▶ [Exercise task] Write out every line of the records below, keeping each one unchanged.
----- Stored data -----
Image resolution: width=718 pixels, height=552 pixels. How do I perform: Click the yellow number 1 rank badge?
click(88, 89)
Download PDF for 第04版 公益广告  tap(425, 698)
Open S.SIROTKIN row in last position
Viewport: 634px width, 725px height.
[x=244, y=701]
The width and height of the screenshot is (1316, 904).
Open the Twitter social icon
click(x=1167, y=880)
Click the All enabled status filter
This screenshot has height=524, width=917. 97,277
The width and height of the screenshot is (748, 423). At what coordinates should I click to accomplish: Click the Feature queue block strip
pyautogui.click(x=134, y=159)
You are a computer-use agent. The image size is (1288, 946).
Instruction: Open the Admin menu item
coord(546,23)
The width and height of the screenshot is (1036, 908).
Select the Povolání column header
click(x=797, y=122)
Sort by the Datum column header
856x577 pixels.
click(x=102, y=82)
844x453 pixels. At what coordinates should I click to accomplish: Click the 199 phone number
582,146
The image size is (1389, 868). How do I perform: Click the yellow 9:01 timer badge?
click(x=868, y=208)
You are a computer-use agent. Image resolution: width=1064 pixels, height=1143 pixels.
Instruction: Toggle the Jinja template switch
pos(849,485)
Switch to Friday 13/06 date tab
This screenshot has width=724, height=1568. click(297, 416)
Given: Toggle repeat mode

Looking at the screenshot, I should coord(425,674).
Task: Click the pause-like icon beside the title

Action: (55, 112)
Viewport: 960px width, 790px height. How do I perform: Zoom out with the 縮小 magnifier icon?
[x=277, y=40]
-----
▶ [The completed task]
Image resolution: width=718 pixels, height=552 pixels. How do I perform: Click the yellow number 1 rank badge?
click(88, 89)
Download PDF for 第04版 公益广告  tap(425, 698)
Open S.SIROTKIN row in last position
Viewport: 634px width, 725px height.
[x=244, y=701]
The width and height of the screenshot is (1316, 904).
Open the Twitter social icon
click(x=1167, y=880)
Click the All enabled status filter
This screenshot has height=524, width=917. 97,277
The width and height of the screenshot is (748, 423). At what coordinates should I click to accomplish: Click the Feature queue block strip
pyautogui.click(x=134, y=159)
You are a computer-use agent. The image size is (1288, 946).
Instruction: Open the Admin menu item
coord(546,23)
The width and height of the screenshot is (1036, 908).
Select the Povolání column header
click(x=797, y=122)
Sort by the Datum column header
856x577 pixels.
click(x=102, y=82)
844x453 pixels. At what coordinates should I click to accomplish: Click the 199 phone number
582,146
The image size is (1389, 868). How do I perform: Click the yellow 9:01 timer badge?
click(x=868, y=208)
You are a computer-use agent. Image resolution: width=1064 pixels, height=1143 pixels.
Instruction: Toggle the Jinja template switch
pos(849,485)
Switch to Friday 13/06 date tab
This screenshot has width=724, height=1568. click(297, 416)
Given: Toggle repeat mode

Looking at the screenshot, I should coord(425,674).
Task: Click the pause-like icon beside the title

Action: (55, 112)
Viewport: 960px width, 790px height. How do I perform: Zoom out with the 縮小 magnifier icon?
[x=277, y=40]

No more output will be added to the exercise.